Instructions for the task.
Look through the listing and report every line that has "column" in it.

Entries provided.
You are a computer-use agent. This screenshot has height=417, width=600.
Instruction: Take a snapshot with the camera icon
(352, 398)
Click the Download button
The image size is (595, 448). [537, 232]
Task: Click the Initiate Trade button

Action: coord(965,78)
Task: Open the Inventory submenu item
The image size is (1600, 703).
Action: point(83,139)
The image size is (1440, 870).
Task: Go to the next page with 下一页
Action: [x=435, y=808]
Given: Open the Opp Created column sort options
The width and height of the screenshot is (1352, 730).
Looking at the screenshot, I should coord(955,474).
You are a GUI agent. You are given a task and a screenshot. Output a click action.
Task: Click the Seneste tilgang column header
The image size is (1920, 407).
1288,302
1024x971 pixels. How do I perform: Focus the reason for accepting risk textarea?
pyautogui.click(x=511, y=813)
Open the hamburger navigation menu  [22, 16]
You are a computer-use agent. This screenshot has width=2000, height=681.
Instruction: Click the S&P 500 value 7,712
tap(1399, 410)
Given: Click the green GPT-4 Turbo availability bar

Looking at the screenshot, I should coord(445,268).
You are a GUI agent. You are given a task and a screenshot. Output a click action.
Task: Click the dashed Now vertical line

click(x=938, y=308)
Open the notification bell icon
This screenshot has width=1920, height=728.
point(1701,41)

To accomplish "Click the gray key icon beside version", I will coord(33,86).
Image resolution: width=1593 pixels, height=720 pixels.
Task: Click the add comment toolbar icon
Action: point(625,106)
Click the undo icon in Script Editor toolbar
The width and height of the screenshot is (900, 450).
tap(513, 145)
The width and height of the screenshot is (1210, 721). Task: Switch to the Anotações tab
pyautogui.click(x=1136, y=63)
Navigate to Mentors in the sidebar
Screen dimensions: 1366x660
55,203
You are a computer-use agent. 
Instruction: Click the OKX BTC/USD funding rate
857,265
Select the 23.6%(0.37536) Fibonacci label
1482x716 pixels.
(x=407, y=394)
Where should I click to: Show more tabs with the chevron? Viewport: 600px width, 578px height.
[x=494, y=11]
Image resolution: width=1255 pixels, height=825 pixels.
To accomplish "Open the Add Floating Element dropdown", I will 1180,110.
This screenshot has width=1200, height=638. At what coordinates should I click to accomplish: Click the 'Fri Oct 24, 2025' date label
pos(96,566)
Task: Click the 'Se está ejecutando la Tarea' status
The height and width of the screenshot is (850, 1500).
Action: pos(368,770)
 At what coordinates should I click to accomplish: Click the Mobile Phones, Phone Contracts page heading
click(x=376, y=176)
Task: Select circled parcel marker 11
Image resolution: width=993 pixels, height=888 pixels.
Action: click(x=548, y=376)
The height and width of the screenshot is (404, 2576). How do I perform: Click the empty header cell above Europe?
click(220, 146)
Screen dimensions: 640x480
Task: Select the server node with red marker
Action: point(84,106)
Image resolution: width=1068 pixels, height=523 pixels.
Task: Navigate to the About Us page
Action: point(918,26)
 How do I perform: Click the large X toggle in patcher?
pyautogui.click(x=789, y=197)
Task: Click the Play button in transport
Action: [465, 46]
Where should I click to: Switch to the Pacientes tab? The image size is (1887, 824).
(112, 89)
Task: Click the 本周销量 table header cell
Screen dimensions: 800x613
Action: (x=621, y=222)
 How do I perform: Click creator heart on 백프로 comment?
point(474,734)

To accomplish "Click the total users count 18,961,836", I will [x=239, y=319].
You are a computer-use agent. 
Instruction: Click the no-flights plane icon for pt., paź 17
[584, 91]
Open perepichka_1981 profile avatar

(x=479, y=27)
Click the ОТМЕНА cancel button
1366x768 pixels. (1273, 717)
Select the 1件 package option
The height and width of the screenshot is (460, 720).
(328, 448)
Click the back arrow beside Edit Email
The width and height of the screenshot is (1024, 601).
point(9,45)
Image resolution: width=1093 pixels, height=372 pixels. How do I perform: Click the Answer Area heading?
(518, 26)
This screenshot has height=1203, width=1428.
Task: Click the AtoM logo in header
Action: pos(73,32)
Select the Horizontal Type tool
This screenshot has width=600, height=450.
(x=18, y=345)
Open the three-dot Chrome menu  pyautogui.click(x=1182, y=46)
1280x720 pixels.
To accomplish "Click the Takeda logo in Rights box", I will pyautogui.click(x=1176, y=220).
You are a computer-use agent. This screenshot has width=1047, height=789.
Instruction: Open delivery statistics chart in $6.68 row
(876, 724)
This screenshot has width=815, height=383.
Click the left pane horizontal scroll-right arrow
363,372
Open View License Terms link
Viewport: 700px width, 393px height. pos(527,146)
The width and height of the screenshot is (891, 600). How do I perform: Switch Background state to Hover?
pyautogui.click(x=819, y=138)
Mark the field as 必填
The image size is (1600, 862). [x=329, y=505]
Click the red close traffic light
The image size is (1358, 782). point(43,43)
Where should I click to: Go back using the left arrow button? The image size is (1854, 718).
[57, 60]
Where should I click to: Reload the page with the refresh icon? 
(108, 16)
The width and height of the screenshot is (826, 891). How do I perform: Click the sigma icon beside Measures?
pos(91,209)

Written response.
Given: Open the Opp Created column sort options
Task: Click the Seneste tilgang column header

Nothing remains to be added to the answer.